Work order:
For the entries that follow, restate word for word the line containing "Stockists (1293, 1652)", the line containing "カーカメラ (91, 2139)", and every line that lies between them.

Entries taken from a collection
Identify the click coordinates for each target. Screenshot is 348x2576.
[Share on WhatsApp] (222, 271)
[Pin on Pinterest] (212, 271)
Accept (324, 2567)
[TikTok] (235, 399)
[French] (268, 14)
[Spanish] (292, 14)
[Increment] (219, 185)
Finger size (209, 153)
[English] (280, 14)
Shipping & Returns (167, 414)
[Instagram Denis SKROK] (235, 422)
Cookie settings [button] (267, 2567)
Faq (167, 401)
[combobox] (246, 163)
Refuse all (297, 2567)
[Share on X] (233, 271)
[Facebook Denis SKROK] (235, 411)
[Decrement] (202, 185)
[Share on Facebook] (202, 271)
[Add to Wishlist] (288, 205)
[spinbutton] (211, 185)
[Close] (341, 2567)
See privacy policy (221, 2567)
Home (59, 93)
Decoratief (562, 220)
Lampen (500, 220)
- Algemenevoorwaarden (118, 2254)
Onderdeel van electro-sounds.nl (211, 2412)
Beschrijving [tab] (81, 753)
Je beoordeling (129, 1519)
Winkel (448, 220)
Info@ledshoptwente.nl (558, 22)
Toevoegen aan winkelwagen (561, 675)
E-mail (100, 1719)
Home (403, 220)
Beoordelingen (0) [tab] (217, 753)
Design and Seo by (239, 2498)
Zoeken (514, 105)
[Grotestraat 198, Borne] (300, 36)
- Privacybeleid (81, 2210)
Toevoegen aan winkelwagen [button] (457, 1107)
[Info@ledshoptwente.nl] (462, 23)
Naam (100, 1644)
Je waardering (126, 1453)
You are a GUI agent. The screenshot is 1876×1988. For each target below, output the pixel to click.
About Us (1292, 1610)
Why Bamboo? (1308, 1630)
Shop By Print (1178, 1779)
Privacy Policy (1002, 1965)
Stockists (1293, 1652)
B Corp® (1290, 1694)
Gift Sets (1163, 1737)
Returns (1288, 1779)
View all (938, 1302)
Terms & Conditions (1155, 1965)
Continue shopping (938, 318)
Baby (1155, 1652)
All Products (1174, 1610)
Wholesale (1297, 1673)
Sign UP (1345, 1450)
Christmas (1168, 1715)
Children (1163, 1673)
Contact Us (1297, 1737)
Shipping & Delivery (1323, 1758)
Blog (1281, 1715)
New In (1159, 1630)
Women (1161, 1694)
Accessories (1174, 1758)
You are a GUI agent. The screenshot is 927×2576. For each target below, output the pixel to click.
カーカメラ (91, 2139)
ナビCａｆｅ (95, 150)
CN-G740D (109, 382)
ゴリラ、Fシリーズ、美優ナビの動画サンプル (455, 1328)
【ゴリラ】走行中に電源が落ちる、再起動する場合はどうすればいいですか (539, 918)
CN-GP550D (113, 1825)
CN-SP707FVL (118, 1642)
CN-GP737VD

Completed exercise:
Stockists (1293, 1652)
B Corp® (1290, 1694)
Gift Sets (1163, 1737)
Returns (1288, 1779)
View all (938, 1302)
Terms & Conditions (1155, 1965)
Continue shopping (938, 318)
Baby (1155, 1652)
All Products (1174, 1610)
Wholesale (1297, 1673)
Sign UP (1345, 1450)
Christmas (1168, 1715)
Children (1163, 1673)
Contact Us (1297, 1737)
Shipping & Delivery (1323, 1758)
Blog (1281, 1715)
New In (1159, 1630)
Women (1161, 1694)
Accessories (1174, 1758)
You are a GUI agent. The screenshot is 927×2576. For each target below, output the pixel to click.
カーカメラ (91, 2139)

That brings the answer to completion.